# Pension lump sum. Taxable?



## Muggers

Could anybody tell me if a lump sum payment from an occupational pension in the UK is taxable here in Germany? The payment is free of tax in the UK.
Many thanks.


----------



## Your Europe

Unfortunately yes. If you spend more than six months a year in Germany, you may be considered a tax-resident there, which means that you have to pay tax to Germany on your total worldwide income - including UK pensions you receive from other EU countries. Only if you were employed in the public sector your pensions will usually be taxed in the UK. /SNIP/


----------



## Muggers

Your Europe said:


> Unfortunately yes. If you spend more than six months a year in Germany, you may be considered a tax-resident there, which means that you have to pay tax to Germany on your total worldwide income - including UK pensions you receive from other EU countries. Only if you were employed in the public sector your pensions will usually be taxed in the UK.


Thanks for that. I googled as you suggested, but the sites contain rather general information and refer back to German tax authorities.

May I ask your opinion on something? You said above that Public sector pensions are usually taxed in the UK. Does this mean that if such a pension has had a tax calculation applied to it by the UK authorities it does not need to be declared to the German authorities? Does this apply to the lump sum also, which comes from the same pension?

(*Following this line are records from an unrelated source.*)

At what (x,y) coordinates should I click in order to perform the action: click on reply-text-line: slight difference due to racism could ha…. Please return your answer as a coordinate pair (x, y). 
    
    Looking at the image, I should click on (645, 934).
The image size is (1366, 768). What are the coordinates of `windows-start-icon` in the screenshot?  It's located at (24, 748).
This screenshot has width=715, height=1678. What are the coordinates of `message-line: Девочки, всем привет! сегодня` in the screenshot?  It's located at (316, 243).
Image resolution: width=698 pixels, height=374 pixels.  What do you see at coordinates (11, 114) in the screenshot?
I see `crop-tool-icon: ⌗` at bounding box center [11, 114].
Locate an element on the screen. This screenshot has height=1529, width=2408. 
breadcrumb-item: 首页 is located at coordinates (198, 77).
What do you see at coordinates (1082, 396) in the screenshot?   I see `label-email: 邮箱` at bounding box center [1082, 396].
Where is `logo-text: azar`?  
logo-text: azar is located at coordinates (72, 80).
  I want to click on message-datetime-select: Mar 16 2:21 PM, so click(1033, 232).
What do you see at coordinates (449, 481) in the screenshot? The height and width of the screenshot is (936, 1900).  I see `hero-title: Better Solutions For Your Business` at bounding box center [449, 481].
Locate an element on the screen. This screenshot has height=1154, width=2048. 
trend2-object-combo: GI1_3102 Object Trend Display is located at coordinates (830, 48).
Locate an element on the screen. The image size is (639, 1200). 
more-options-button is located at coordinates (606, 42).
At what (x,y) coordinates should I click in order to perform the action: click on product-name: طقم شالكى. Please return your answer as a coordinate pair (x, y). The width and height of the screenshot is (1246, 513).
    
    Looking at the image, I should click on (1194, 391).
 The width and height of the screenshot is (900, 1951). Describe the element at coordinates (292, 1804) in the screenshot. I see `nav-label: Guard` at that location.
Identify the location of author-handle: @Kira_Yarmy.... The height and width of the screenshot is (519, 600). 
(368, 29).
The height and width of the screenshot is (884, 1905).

Mine is a Post Office pension which, while not called a Public Sector pension before April 2012, may have become so after the government take over of Royal Mail Pensions at that date. The parliamentary notes describe the whole pension scheme as being "transferred to a new public sector scheme".

I am awaiting clarification from my pension provider on its current status. If it turns out to now be classed as a public sector pension, I would not wish to unnecessarily declare it to the German authorities, hence my request for your opinion. Thanks for any insight you may be able to give on this.


----------